[BRANO]
<<<<

Verso il 1230 sopraggiunse la celebre rivelazione del Sacro Cuore a quell’illustre
Mechtilde di Magdeburgo, che, più tardi, fece parte della comunità di Helfta
dove vivevano santa Gertrude e santa Mechtilde (Matilde) di Hackeborn.
“Nelle mie grandi sofferenze, ella scrisse, Gesù mi mostrò la piaga del
suo Cuore e mi dice: Vedi qual male mi hanno fatto!”.
Quest’apparizione l’impressionò vivamente, tanto che, da allora, la
devota religiosa non smise di contemplare questo Cuore afflitto ed oltraggiato,
ma che, allo stesso tempo, gli appariva simile ad una massa di oro arroventato,
collocato dentro ad un’immensa fornace. Gesù avvicinò il cuore di Mechtilde al
suo, affinché vivesse della stessa vita di Lui.
Quando la Provvidenza condusse a Helfta la pia estatica di Magdeburgo,
questo avvenne per avvicinarla a due altre figlie di san Benedetto, Gertrude e
l’omonima Mechtilde (di Hackeborn), che erano state favorite da doni analoghi.
Il carattere particolare della devozione di santa Gertrude per il Verbo
Incarnato brilla specialmente nel suo rendere devozione al Sacro Cuore, che,
per lei, è il simbolo dell’amore del Crocifisso, ed un tipo di sacramento
mistico mediante il quale la Santa partecipa ai sentimenti di Gesù ed, al
medesimo tempo, ai suoi meriti.
Un giorno che Gertrude è invitata da san Giovanni a riposare con lui sul
Cuore sacro del Signore, chiede all’evangelista perché non ha rivelato alla
Chiesa le delizie ed i misteri di amore gustati da lui nell’ultima Cena, quando
appoggiò la sua testa sul petto del Divin Maestro. Giovanni risponde che la sua
missione era stata quella di rivelare agli uomini la natura divina del Verbo,
mentre il linguaggio di amore espresso dai battiti del Sacro Cuore sentito da
lui doveva rappresentare la rivelazione degli ultimi tempi, allorché il mondo,
invecchiato e raffreddato, avrebbe avuto bisogno di riscaldarsi per mezzo di
questo mistero di ardente carità (Ivan
Gobry, Margherita Maria
Alacoque e le rivelazioni del Sacro Cuore, Roma 20024, p. 15).
Gertrude comprese che l’apostolato del Sacro Cuore di Gesù era stato
affidato a lei stessa, perché, con le sue parole e nei suoi libri, ella
scrivesse tutta la teologia, per così dire, di questa ferita divina e sacra,
propagandone con ardore la devozione. In questa missione evangelizzatrice, ebbe
per compagna la devota cantrix Mechtildis,
la quale era stata invitata similmente dal Signore a stabilire la sua dimora
nella piaga del suo Cuore. Come la sua compagna, santa Mechtilde mise pure lei
per iscritto le sue rivelazioni, dove paragona il Sacro Cuore ora ad una coppa
d’oro dove si dissetano i santi, ora ad una lampada luminosa, ora ad una lira
che diffonde nel cielo le sue dolci armonie. Un giorno Gesù e Mechtilde
scambiarono i loro cuori, e da allora sembrò alla Santa che erano i battiti del
Cuore del suo divino Sposo che sentiva in se stessa.

>>>>

[DATI FORNITI]
<<<<

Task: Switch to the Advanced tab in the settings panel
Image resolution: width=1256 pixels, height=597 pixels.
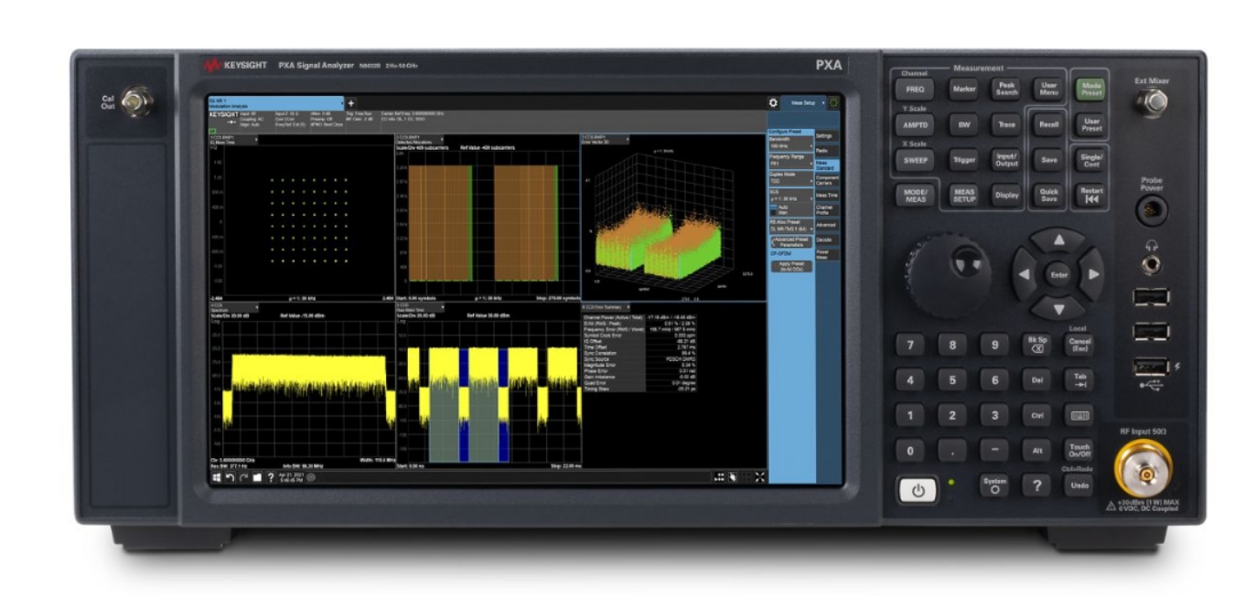Action: click(x=825, y=225)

>>>>

[ELENCO DEI COMPITI]
(A) Ricopia il brano sul Sacro Cuore cominciando da "Quando la Provvidenza" e proseguendo fino a "ai suoi meriti.".
(B) Scrivi il seguito del brano sul Sacro Cuore, riprendendo dopo la sua ultima frase.

[SOLUZIONI]
(A)
Quando la Provvidenza condusse a Helfta la pia estatica di Magdeburgo,
questo avvenne per avvicinarla a due altre figlie di san Benedetto, Gertrude e
l’omonima Mechtilde (di Hackeborn), che erano state favorite da doni analoghi.
Il carattere particolare della devozione di santa Gertrude per il Verbo
Incarnato brilla specialmente nel suo rendere devozione al Sacro Cuore, che,
per lei, è il simbolo dell’amore del Crocifisso, ed un tipo di sacramento
mistico mediante il quale la Santa partecipa ai sentimenti di Gesù ed, al
medesimo tempo, ai suoi meriti.

(B)
Le rivelazioni delle due estatiche di Helfta furono accolte molto
favorevolmente, soprattutto in Germania, cioè in un luogo già risolutamente
orientato verso il Cuore di Gesù, grazie alla precedente influenza della scuola
benedettina. Gli scrittori della famiglia dominicana e francescana seguirono
anch’essi con ardore questo movimento, e lo diffusero soprattutto grazie a san
Bonaventura, al beato Enrico Suso, a santa Caterina ed a san Bernardino da Siena.
Si arriva così fino al tempo di santa Francesca Romana, che, nelle sue rivelazioni
sul Sacro Cuore, in cui ella si immerge anche come in un oceano arroventato di
amore, non fa che accentuare l’orientamento ascetico dell’antica scuola mistica
dei figli di san Benedetto. L’azione della fondatrice del monastero Turris Speculorum a Roma rimase, è vero,
circoscritta all’ambito romano; ma rappresenta uno dei più preziosi anelli di
tutta una catena di santi e di scrittori ascetici che, in Germania, in Belgio
ed in Italia prepararono le anime alle grandi rivelazioni di Paray-le-Monial. Quando
infine queste furono comunicate ai fedeli, grazie soprattutto a san Claudio de
La Colombière ed al P. Croiset, il trionfo del Cuore di Gesù e del regno del
suo amore fu assicurato oramai alla devozione cattolica. I figli di sant’Ignazio
si dedicarono con uno zelo particolare a questa forma nuova di apostolato del Sacro
Cuore. Nel 1765, il papa Clemente XIII approvò un ufficio in onore del Sacro
Cuore di Gesù, ma fu concesso solamente ad alcune diocesi. Nel 1856, Pio IX,
sullo spirito del quale aveva influito grandemente l’illustre restauratore dell’ordine
benedettino in Francia, Dom Guéranger, rese questa festa obbligatoria per la
Chiesa universale inserendola nel Calendario, nel ciclo del Santorale, dandone
il relativo formulario ed ordinandone la celebrazione sotto il grado di doppio
di II classe. Nel 1889, Leone XIII l’elevò al rito doppio di I classe.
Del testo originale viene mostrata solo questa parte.